You can imagine multi-threading like many "processes" (or "people") working at the same time, preferably cooperating in well defined fashion, where each thread processes its own piece of code.

The real problem is now coordinating this cooperation, because some resources (data, functions) cannot be used at the same time by multiple users. This is something that you also see in real life:

Access to certain resources (think a toilet or a doctor) needs to be coordinated, i.e. you want to ensure that a toilet (or a tooth brush) can only ever be used by one single person at a time.

In real life we use "locking" (to lock the toilet door). This process of synchronizing access to a shared resource is called serialization, because the access to a shared resource is being serialized. Locks are also used in computer science, using a so called MUTEX or SEMAPHORE (see wikipedia).

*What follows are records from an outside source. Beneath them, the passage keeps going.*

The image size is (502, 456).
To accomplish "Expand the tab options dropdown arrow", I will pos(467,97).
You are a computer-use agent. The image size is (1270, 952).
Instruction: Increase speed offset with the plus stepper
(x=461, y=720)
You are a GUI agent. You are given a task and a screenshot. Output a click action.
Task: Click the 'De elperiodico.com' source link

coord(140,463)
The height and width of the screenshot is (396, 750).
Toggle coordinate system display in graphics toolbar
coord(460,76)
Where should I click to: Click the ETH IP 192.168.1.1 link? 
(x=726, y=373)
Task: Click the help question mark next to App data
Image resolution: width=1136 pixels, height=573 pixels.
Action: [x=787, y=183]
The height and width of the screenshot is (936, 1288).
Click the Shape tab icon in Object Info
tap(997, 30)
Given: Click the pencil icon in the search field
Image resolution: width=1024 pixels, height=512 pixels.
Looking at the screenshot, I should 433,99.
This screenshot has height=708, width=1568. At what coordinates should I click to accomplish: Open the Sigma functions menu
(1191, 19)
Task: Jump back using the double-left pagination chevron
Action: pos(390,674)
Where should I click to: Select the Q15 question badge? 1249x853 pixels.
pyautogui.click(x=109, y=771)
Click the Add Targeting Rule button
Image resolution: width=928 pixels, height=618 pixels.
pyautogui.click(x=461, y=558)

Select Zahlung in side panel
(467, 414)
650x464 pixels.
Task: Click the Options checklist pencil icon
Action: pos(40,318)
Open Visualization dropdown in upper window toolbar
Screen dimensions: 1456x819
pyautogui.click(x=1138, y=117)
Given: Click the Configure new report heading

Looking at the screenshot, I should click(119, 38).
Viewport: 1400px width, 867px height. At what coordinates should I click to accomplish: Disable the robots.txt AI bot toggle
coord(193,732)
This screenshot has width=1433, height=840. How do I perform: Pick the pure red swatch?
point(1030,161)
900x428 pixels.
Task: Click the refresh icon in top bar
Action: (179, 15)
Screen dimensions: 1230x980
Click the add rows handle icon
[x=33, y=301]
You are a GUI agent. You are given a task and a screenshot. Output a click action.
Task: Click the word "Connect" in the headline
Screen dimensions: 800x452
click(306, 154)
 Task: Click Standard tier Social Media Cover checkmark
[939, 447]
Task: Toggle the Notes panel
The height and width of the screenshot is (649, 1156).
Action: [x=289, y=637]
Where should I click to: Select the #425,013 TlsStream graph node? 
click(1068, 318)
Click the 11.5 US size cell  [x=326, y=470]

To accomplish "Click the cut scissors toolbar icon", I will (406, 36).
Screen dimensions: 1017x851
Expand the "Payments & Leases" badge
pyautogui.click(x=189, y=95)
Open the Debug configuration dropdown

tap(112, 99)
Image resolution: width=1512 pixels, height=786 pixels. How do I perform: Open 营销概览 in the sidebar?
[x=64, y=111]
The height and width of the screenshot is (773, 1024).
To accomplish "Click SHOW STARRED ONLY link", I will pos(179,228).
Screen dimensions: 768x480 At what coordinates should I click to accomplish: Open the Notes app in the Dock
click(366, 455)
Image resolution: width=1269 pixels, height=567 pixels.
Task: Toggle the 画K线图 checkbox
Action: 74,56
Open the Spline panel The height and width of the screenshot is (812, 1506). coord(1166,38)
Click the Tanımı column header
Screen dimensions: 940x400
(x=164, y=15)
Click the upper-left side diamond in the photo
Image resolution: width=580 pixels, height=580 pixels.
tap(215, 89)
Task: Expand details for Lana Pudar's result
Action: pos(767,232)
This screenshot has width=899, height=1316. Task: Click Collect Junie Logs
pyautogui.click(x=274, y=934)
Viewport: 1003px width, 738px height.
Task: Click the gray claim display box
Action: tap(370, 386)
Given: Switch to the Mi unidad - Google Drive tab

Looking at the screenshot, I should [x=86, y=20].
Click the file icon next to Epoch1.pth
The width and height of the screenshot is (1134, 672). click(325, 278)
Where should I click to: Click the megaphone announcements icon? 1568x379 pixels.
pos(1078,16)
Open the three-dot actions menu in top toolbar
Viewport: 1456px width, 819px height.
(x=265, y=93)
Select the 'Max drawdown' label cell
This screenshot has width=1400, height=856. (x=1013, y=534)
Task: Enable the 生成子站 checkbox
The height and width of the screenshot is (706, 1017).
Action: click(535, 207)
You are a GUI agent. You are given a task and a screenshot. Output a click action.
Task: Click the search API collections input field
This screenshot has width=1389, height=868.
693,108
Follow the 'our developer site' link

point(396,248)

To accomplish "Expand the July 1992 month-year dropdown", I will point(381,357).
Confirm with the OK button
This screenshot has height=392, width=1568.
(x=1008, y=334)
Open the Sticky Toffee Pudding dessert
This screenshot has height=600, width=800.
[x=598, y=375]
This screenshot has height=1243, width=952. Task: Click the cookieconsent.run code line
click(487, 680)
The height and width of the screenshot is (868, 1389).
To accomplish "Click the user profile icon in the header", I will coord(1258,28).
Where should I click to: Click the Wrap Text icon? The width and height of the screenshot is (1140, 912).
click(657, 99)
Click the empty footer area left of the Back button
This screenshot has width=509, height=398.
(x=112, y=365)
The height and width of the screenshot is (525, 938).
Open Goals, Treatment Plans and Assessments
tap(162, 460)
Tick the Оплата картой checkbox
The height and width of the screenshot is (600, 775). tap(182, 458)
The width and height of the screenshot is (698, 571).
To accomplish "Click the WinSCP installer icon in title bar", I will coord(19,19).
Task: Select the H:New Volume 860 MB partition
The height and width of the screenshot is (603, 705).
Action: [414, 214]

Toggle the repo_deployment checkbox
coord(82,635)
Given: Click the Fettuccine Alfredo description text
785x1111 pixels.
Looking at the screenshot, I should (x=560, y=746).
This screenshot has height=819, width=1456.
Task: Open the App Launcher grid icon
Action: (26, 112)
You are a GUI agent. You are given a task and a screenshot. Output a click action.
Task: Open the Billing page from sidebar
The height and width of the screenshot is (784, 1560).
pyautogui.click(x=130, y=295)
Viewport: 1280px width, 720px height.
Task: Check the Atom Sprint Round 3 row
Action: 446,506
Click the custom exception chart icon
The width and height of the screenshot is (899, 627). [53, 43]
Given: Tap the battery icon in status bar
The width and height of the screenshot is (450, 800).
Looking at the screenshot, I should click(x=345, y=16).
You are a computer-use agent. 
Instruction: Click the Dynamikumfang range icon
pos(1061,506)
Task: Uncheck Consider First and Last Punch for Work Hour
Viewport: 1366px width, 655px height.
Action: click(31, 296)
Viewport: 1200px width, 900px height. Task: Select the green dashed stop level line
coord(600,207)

If access to a shared resource is not properly synchronized for multi-threaded use, very subtle bugs may appear and even the whole program may crash.

Thread safety

In computer science, if access to a shared resource is properly synchronized to be usable from multiple threads of execution, we refer to this as being "thread safe". In other words, a piece of code is "thread safe" if it can be safely used from multiple threads, running at the same time.

So while Nasal itself is designed to be thread safe, the FlightGear APIs (the extension functions) are usually not -yet- thread safe, at all. If they happen to be thread safe, it is indeed by "accident" and it is usually not safe to rely on this.

This is worth keeping in mind, because even a valid -and thread safe- Nasal program may cause a FlightGear crash once it uses FlightGear APIs in a script, simply because there is currently no synchronization being done for the Nasal extension functions.

So multi-threading is all about cooperation, coordination, synchronization and serialization, simply because there is no longer just one sequential thread of execution - but multiple concurrent ones, which may need to access the same data or code at some point. That's where you need to coordinate things.

Example

So a bunch of n processes/people using e.g. the "yellow pages" to look up a telephone number is not problematic as long as the shared data is only accessed in a "read only" fashion and no person/process actually changes *anything* that is shared by other users.

This is further simplified if all processes/users can conceptually work with COPIES of the original data, instead of a "shared set" of data that'd require synchronization..

In the above example of the "yellow pages", this is obviously trivially parallelizable: if you hand out n copies of the yellow page to n people/users, they can all do lookups in parallel - and don't need to use only one single data source, so the possible performance gain is obvious just by increasing the amount of users and passing each user a copy of the data.